2. Commercial Clarity Matters More Than Campaign Optimisation
If you don't know break-even ROAS by SKU, you can't make intelligent decisions about which products to prioritise in automated systems. This was already true with Performance Max. It becomes unavoidable with agentic commerce.
3. Attribution Will Get Harder Before It Gets Easier
Performance Max already obscures the path to purchase. Agentic commerce adds another layer of abstraction. The brands that navigate this well will be those with profit-focused measurement rather than platform-reported metrics.
4. The Cost of Inaction Compounds
Early adopters of Performance Max gained algorithmic advantage. The same will be true for agentic commerce integrations. Brands that wait for "best practices" to emerge may find themselves structurally disadvantaged.
The Commercial Reality
Here's what we see in accounts spending £3M-£10M annually on Google Ads: the brands treating automation as a "hands-off" solution are the ones bleeding margin. The brands treating it as a system that requires commercial inputs-clear objectives, accurate data, SKU-level economics-are the ones compounding advantage.
Agentic commerce accelerates this divergence. The gap between "optimised for platform metrics" and "optimised for commercial outcomes" will widen.
The question isn't whether agentic commerce will matter. It's whether your business fundamentals-product data, margin visibility, commercial clarity-are strong enough to thrive when AI agents become the primary discovery mechanism.
What to Do Now
You don't need to integrate with UCP today.
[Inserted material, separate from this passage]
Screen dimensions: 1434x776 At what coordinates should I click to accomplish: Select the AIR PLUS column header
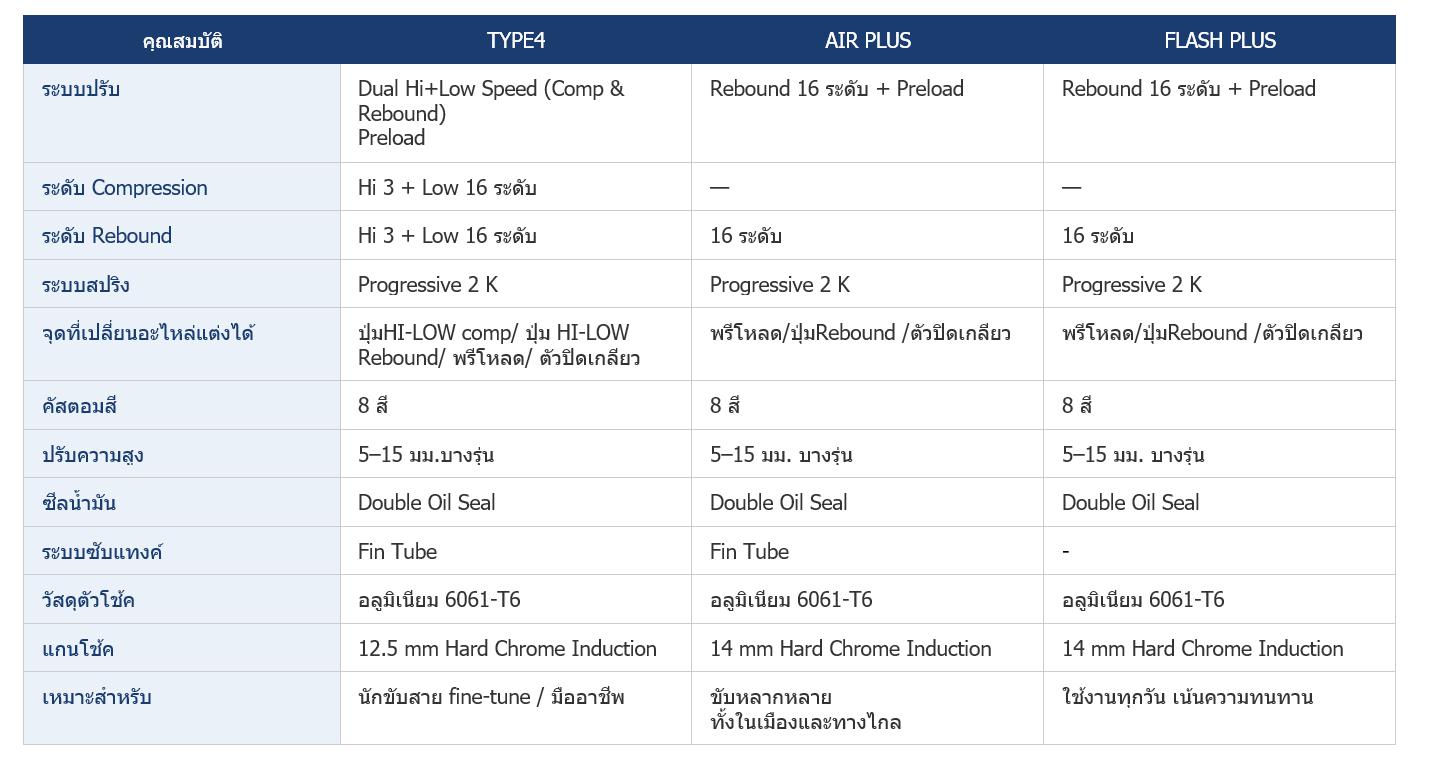point(867,41)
But you do need to:
- Audit your product data quality. Is your feed complete, accurate, and structured for machine parsing? Start here.
- Build SKU-level commercial visibility. Know which products can profitably sustain aggressive distribution. Know which can't.
- Implement spend governance. As channels become more automated, the ability to constrain spend based on commercial reality becomes more valuable.
- Stop optimising for platform metrics. ROAS is already misleading. In agentic commerce, it becomes meaningless. Focus on profit.
The shift to agentic commerce isn't a threat to brands with strong fundamentals. It's an opportunity. But only for those who recognise that commercial clarity is the foundation that makes automation work.